HOW TO COMPLETE THIS TASK
Return exactly the span of lines in the following data that opens with the line containing "You are a computer-use agent. 984x594 pixels." and closes with the line containing "This screenshot has width=610, height=810.". Include nothing else.

RECORD EXCERPTS
--

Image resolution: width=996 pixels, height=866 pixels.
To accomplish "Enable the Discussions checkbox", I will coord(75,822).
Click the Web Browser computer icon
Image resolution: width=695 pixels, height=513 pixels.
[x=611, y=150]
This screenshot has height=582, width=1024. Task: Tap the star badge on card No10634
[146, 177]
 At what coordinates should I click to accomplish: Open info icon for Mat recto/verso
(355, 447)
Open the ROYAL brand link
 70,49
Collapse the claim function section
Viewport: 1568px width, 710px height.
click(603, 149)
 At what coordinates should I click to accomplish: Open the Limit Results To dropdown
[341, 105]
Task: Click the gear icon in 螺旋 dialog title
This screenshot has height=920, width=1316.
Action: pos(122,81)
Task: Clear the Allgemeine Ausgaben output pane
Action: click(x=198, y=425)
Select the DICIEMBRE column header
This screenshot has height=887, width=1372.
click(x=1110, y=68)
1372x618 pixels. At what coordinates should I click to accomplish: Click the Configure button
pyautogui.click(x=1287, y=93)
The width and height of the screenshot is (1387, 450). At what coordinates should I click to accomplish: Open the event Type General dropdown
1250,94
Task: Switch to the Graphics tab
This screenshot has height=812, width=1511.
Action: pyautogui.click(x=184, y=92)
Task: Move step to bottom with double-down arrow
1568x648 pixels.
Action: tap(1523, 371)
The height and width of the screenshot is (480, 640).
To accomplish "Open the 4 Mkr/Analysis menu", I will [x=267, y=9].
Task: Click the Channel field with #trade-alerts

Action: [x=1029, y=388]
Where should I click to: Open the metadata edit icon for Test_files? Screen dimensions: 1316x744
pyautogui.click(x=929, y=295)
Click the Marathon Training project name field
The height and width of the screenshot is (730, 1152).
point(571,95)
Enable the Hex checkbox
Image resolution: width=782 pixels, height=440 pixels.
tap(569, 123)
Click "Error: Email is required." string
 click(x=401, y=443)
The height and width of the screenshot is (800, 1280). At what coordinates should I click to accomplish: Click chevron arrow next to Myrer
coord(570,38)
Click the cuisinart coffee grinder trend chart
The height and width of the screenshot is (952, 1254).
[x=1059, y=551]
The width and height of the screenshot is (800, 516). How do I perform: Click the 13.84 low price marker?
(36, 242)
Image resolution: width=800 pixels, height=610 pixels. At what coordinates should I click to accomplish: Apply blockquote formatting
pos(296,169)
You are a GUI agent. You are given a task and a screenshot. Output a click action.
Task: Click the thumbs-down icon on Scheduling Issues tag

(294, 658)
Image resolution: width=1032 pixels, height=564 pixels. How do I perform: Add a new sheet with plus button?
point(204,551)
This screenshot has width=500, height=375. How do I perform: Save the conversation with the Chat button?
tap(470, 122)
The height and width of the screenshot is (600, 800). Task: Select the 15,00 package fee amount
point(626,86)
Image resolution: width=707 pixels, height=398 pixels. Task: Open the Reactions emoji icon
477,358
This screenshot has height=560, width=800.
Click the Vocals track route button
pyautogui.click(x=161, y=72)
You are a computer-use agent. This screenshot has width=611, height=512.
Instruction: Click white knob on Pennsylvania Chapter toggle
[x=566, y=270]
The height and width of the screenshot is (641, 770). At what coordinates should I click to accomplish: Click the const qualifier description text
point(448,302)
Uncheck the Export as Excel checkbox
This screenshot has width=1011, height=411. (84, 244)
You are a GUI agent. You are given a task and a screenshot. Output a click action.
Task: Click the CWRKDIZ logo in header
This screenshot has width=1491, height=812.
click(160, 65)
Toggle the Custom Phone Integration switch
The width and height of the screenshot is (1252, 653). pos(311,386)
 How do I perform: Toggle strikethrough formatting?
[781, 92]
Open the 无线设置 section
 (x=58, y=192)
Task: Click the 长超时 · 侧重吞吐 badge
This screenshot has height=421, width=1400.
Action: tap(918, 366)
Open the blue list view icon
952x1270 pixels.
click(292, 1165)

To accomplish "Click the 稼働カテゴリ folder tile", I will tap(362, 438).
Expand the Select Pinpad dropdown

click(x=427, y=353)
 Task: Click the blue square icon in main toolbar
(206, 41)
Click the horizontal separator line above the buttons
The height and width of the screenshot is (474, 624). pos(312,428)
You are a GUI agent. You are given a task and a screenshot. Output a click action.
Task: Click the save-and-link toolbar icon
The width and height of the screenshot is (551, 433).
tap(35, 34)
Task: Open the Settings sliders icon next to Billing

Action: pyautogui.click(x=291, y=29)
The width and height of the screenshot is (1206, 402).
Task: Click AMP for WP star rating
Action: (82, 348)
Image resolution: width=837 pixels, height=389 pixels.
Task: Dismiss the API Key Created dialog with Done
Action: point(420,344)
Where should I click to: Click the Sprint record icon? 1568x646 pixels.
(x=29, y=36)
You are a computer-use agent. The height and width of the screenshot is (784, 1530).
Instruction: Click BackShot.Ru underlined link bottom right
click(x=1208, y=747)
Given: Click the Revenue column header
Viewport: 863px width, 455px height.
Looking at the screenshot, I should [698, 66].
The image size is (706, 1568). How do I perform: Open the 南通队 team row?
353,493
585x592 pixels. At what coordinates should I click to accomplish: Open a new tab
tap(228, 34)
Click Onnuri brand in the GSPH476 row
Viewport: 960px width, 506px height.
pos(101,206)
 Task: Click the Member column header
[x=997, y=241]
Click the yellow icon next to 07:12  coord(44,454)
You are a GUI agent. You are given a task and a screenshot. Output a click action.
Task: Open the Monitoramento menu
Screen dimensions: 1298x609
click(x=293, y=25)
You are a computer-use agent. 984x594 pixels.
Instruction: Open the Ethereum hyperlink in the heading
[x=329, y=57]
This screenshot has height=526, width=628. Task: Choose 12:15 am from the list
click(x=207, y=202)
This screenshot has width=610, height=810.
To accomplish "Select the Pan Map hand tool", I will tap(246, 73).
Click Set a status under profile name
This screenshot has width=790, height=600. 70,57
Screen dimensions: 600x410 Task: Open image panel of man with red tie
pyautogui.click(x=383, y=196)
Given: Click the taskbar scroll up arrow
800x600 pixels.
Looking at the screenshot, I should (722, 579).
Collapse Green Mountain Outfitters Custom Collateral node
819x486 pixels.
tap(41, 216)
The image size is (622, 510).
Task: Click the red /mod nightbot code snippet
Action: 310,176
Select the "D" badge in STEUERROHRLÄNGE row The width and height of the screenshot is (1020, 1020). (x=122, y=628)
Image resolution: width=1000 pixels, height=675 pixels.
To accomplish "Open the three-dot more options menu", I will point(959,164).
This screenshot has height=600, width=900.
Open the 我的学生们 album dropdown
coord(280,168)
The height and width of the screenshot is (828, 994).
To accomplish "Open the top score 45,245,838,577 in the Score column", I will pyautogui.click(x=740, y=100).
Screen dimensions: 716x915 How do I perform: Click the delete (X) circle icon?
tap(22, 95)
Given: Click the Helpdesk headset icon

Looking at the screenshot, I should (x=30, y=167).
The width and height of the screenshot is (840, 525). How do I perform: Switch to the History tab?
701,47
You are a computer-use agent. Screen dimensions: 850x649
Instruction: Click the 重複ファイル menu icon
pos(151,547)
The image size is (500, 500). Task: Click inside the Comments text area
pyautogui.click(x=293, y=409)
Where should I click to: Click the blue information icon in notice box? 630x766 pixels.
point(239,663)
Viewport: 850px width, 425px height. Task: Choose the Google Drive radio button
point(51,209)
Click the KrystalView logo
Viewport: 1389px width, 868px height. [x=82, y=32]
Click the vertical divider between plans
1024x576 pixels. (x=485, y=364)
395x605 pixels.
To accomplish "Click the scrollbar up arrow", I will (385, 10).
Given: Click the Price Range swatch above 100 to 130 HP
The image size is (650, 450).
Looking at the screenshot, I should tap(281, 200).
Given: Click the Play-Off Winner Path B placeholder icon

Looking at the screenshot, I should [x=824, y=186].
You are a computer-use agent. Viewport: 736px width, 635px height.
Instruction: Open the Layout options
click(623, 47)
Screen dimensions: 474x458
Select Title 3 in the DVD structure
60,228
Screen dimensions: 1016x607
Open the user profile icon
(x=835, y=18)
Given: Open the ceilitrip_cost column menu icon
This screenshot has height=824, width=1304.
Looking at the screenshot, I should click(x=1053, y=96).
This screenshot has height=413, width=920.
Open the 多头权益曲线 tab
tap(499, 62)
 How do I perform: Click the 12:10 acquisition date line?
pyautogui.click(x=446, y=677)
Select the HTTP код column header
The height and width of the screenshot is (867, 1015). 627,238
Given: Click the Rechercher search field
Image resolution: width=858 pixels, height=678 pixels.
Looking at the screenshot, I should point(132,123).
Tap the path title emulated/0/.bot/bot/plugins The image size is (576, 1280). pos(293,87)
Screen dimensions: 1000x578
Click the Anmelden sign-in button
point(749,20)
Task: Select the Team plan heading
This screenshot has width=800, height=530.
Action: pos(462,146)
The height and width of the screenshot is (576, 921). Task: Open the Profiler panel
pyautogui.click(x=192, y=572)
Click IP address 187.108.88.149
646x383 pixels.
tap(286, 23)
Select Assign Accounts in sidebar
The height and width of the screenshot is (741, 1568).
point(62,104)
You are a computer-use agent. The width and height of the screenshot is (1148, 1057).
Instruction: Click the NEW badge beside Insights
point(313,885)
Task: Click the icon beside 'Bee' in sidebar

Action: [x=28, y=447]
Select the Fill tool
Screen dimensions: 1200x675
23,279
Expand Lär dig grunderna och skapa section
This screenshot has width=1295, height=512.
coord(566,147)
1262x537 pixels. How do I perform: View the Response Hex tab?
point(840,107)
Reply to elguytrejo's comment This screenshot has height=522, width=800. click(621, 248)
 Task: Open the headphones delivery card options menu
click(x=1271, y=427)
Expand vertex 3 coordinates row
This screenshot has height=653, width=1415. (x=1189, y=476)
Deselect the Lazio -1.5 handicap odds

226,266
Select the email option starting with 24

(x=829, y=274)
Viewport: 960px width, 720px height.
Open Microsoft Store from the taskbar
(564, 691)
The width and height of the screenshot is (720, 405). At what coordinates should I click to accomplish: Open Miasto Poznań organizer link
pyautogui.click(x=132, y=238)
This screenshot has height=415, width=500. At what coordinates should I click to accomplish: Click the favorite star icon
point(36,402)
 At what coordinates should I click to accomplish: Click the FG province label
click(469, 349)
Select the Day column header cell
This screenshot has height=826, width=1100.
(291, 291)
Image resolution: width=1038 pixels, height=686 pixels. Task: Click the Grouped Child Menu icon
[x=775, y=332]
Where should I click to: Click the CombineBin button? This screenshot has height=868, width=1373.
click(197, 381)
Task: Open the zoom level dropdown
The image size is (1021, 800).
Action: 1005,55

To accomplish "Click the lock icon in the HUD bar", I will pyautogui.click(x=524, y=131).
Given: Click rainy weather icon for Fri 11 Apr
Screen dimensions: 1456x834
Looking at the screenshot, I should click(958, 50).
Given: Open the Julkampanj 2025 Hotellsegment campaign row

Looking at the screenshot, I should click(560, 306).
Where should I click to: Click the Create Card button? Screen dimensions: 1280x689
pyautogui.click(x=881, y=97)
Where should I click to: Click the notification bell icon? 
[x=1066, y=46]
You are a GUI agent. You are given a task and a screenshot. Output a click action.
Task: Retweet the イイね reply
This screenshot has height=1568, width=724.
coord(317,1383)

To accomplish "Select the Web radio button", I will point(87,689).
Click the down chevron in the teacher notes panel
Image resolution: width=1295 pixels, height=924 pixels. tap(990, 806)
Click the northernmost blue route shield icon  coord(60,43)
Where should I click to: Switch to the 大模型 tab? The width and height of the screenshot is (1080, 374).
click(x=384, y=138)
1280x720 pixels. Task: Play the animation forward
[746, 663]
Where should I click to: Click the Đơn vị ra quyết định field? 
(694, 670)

--

EXPECTED OUTPUT
You are a computer-use agent. 984x594 pixels.
Instruction: Open the Ethereum hyperlink in the heading
[x=329, y=57]
This screenshot has height=526, width=628. Task: Choose 12:15 am from the list
click(x=207, y=202)
This screenshot has width=610, height=810.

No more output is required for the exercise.